_Work required_
Every line of the records below from the line with "The width and height of the screenshot is (2560, 1189)." up to and including the line with "Task: Open the 常用网站 bookmark folder" must be reproduced exactly, and no line outside that range.

----- Dataset entries -----

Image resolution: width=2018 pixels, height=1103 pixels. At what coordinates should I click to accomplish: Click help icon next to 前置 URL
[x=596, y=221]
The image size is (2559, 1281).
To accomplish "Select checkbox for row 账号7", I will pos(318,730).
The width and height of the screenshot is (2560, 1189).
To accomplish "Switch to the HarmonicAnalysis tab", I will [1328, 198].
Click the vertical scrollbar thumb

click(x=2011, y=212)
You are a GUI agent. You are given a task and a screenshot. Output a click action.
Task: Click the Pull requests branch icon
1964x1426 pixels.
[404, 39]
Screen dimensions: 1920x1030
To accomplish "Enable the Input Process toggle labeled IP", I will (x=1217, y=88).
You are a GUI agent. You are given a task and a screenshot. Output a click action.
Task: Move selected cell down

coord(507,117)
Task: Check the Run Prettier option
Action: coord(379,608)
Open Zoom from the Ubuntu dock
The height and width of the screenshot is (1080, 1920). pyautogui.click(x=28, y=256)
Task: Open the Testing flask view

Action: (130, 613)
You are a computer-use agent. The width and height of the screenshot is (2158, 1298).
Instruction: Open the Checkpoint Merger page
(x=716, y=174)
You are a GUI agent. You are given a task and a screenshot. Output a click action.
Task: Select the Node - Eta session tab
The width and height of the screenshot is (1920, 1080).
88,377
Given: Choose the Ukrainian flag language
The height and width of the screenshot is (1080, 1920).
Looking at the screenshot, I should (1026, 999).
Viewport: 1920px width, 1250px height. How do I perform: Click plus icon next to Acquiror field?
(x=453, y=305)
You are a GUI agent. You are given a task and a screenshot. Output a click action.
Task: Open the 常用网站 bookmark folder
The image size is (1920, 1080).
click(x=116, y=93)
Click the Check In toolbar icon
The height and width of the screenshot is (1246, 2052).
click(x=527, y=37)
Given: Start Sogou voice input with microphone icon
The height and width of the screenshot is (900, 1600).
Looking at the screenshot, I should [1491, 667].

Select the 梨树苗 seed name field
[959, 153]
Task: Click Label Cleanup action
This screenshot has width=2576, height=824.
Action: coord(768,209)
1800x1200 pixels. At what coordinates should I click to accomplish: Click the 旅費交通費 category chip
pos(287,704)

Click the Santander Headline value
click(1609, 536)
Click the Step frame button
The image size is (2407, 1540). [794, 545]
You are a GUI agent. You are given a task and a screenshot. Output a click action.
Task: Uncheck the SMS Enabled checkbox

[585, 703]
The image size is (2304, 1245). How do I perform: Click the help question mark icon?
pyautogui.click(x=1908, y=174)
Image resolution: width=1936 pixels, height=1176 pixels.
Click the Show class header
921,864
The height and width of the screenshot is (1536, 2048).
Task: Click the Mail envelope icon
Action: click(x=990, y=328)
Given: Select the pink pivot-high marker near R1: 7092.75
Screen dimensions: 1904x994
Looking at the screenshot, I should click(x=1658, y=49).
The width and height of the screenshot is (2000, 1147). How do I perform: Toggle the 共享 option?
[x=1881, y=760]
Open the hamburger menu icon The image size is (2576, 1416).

-----

_Answer_
The width and height of the screenshot is (2560, 1189).
To accomplish "Switch to the HarmonicAnalysis tab", I will [1328, 198].
Click the vertical scrollbar thumb

click(x=2011, y=212)
You are a GUI agent. You are given a task and a screenshot. Output a click action.
Task: Click the Pull requests branch icon
1964x1426 pixels.
[404, 39]
Screen dimensions: 1920x1030
To accomplish "Enable the Input Process toggle labeled IP", I will (x=1217, y=88).
You are a GUI agent. You are given a task and a screenshot. Output a click action.
Task: Move selected cell down

coord(507,117)
Task: Check the Run Prettier option
Action: coord(379,608)
Open Zoom from the Ubuntu dock
The height and width of the screenshot is (1080, 1920). pyautogui.click(x=28, y=256)
Task: Open the Testing flask view

Action: (130, 613)
You are a computer-use agent. The width and height of the screenshot is (2158, 1298).
Instruction: Open the Checkpoint Merger page
(x=716, y=174)
You are a GUI agent. You are given a task and a screenshot. Output a click action.
Task: Select the Node - Eta session tab
The width and height of the screenshot is (1920, 1080).
88,377
Given: Choose the Ukrainian flag language
The height and width of the screenshot is (1080, 1920).
Looking at the screenshot, I should (1026, 999).
Viewport: 1920px width, 1250px height. How do I perform: Click plus icon next to Acquiror field?
(x=453, y=305)
You are a GUI agent. You are given a task and a screenshot. Output a click action.
Task: Open the 常用网站 bookmark folder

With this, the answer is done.